Arthur asks what boon he can grant his cheeky nephew, and Culhwch's reply seems somewhat strange until examined more closely. He asks Arthur for a haircut. In sixth century northern Britain there were two types of religious haircuts. There was the tonsure of the Roman church, representative of the way that Latinos bald from the crown, and there was the Celtic recession, representative of the way wise old Celts recede from the forehead. If I am right, and I am sure I am, the young Culhwch asked Arthur for a Roman tonsure, right in the middle of a Court which up till now, had been more in tune with the ancient ways of the Celtic Bards. Arthur acceded ~ he gave the haircut.

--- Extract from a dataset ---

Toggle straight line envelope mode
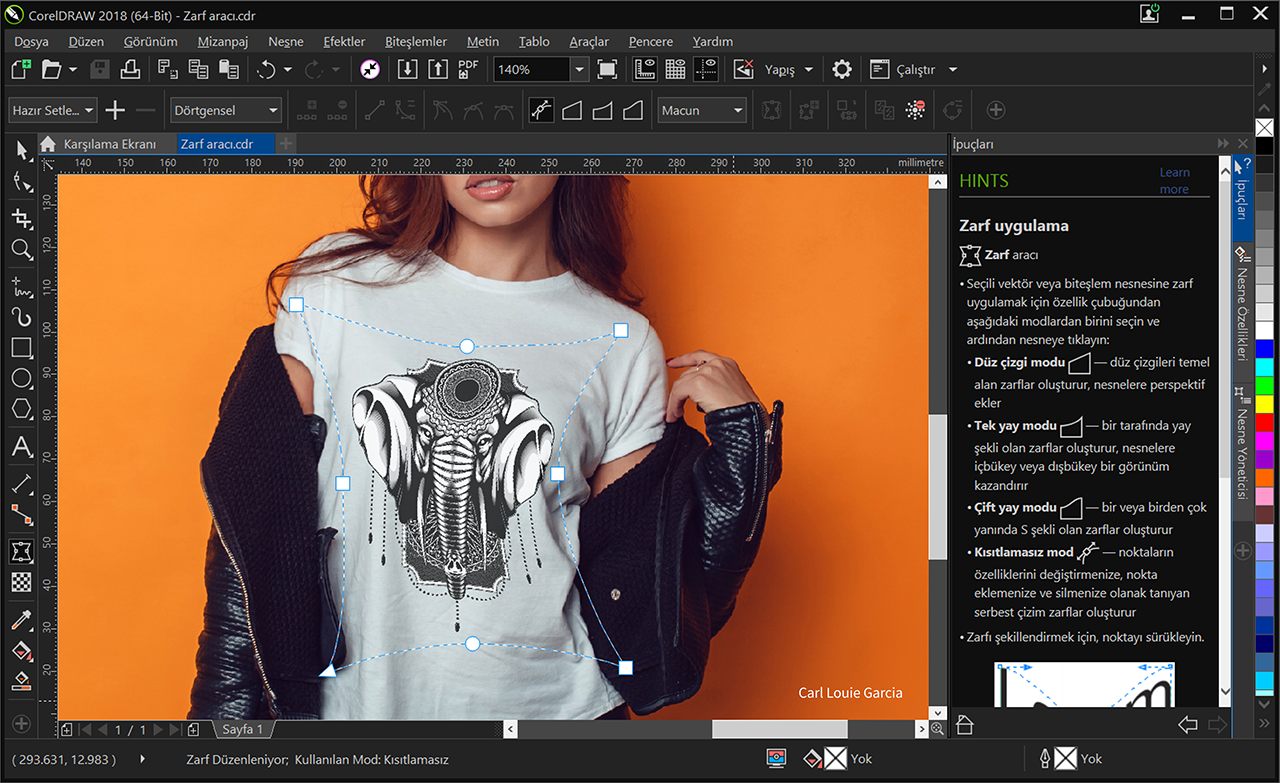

What a statement! We are witnessing a truly tumultuous historical event - King Arthur has turned from the old ways and acknowledged the power of Rome! The Court, presumably Camelot, must have been in shock!

Treasure Hunts

Saint Mungo
Saint Mungo - Patron Saint of Glasgow
Oil painting courtesy of Brian Waugh

Arthur then asks if there is another wish that he can fulfill for his nephew, and Culhwch asks for the hand of Olwen in marriage. Olwen is the Pagan Celtic moon goddess so Kentigern, Bishop of Strathclyde, has in effect just asked that 'Britain' be wed to Christianity.

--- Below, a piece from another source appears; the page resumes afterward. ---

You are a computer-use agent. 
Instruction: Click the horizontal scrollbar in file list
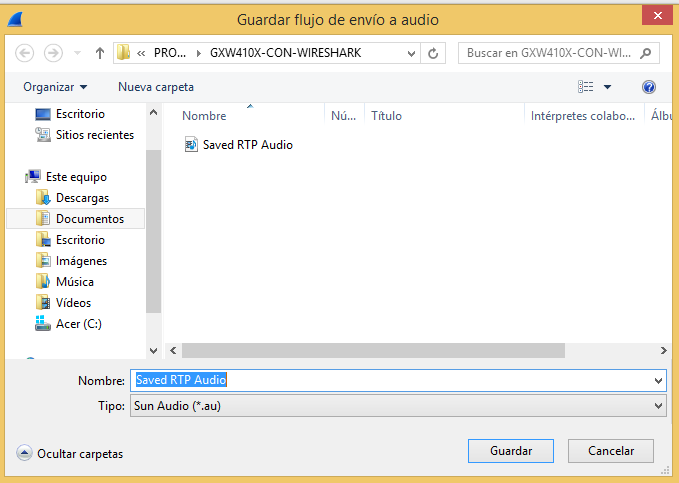pyautogui.click(x=373, y=350)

To achieve this monumental task the story relates that the thirteen treasures of Britain must be retrieved from their keepers' possession, and only in so doing will the very head of the old religion be removed. Interestingly, Rydderich Hael (Rodderick the Good) one of Arthur's Christian supporters possessed one of the thirteen treasures - a sword that burst into flames on penetration! (An easy chemical trick?) Arthur again accedes to the request, and leads his knights to accompany Culhwch on the various tasks to complete this mission.

Note that the romantic part of the tale, "The Wooing of Olwen", is set in a pig run where Arthur is left to tend the swine. A location that takes us back to Kentigern's conception.

As well as thirteen treasures, thirteen kings of Northern Britain were associated with Arthur at this time. Each throne could relate to a treasure. It is known however, that Caer Siddi (the origin of the Grail Castle) held the Four Pagan Hallows: the sword, the spear, the orb and the cauldron or cup (later to be christianised as the Holy Grail).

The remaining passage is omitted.